M. Il figlio del secolo è sbarcato sui nostri schermi (in esclusiva su Sky e Now)e già fa discutere, divide, attira critiche e plausi, in virtù di una natura divisiva che era inevitabile risplendesse. Questo non solo per la volontà di parlarci di lui, di Benito Mussolini, ma soprattutto per uno stile narrativo e un’estetica molto particolari, dove il grottesco si unisce al teatrale, dove la satira e il dramma vanno a braccetto. Eppure, alla fine, non c’era un’altra strada per parlarci di quell’Italia e dei suoi protagonisti.

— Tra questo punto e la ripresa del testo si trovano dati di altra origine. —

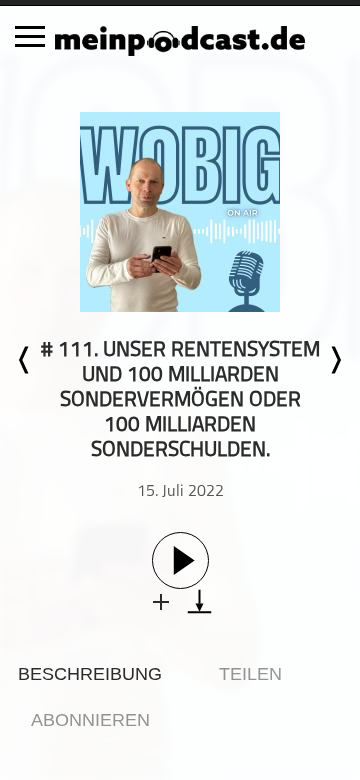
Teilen (250, 674)
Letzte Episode (25, 360)
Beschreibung (90, 674)
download (199, 601)
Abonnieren (90, 720)
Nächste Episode (335, 360)
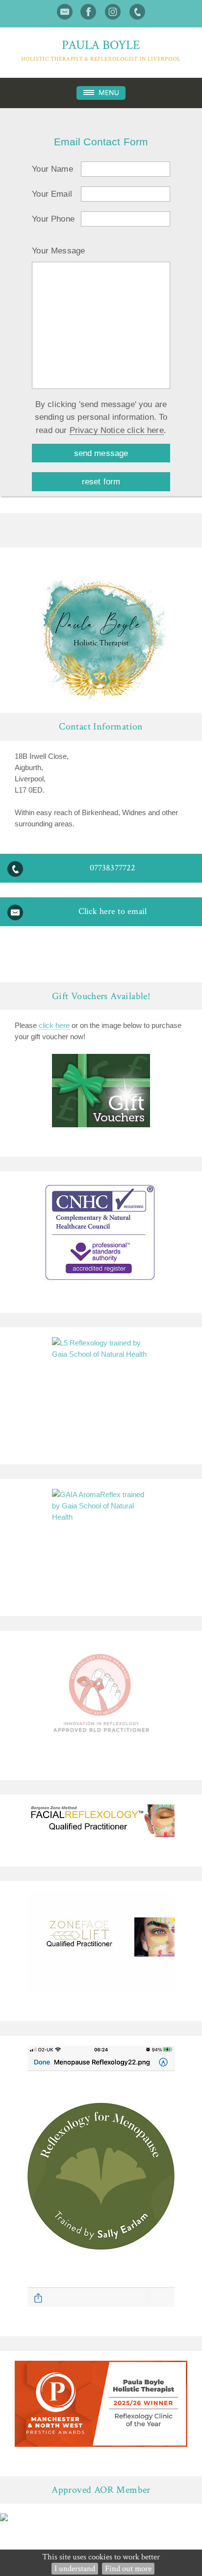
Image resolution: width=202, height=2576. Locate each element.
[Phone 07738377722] (137, 11)
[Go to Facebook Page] (88, 11)
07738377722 (112, 867)
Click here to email (112, 911)
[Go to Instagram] (113, 11)
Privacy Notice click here (117, 430)
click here (54, 1025)
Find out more (128, 2568)
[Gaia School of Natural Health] (101, 1386)
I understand (74, 2568)
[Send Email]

Una serie che azzera la distanza tra narrazione e pubblico
M. Il figlio del secolo fin dall’anteprima a Venezia 2024 ha fatto capire di essere il frutto di una visione chiara e deliberata di portare il romanzo di Antonio Scurati sul piccolo schermo, cercando di travolgere lo spettatore con un’energia perennemente sopra le righe. Luca Marinelli difficilmente troverà in futuro un ruolo più incisivo e calzante di questo Benito Mussolini, creato con 20 kg in eccesso, un pesante make up e uno stare sopra le righe sempre e comunque, in una serie che nelle mani di Joe Wright, è un teatro in movimento. La critica e il pubblico si sono divisi, non solo per le dichiarazioni di Marinelli, ma proprio per come la serie, arrivata su Sky, attinge continuamente ad uno sfondamento della quarta parete, guarda dritto negli occhi lo spettatore, rinnega una costruzione diegetica classica.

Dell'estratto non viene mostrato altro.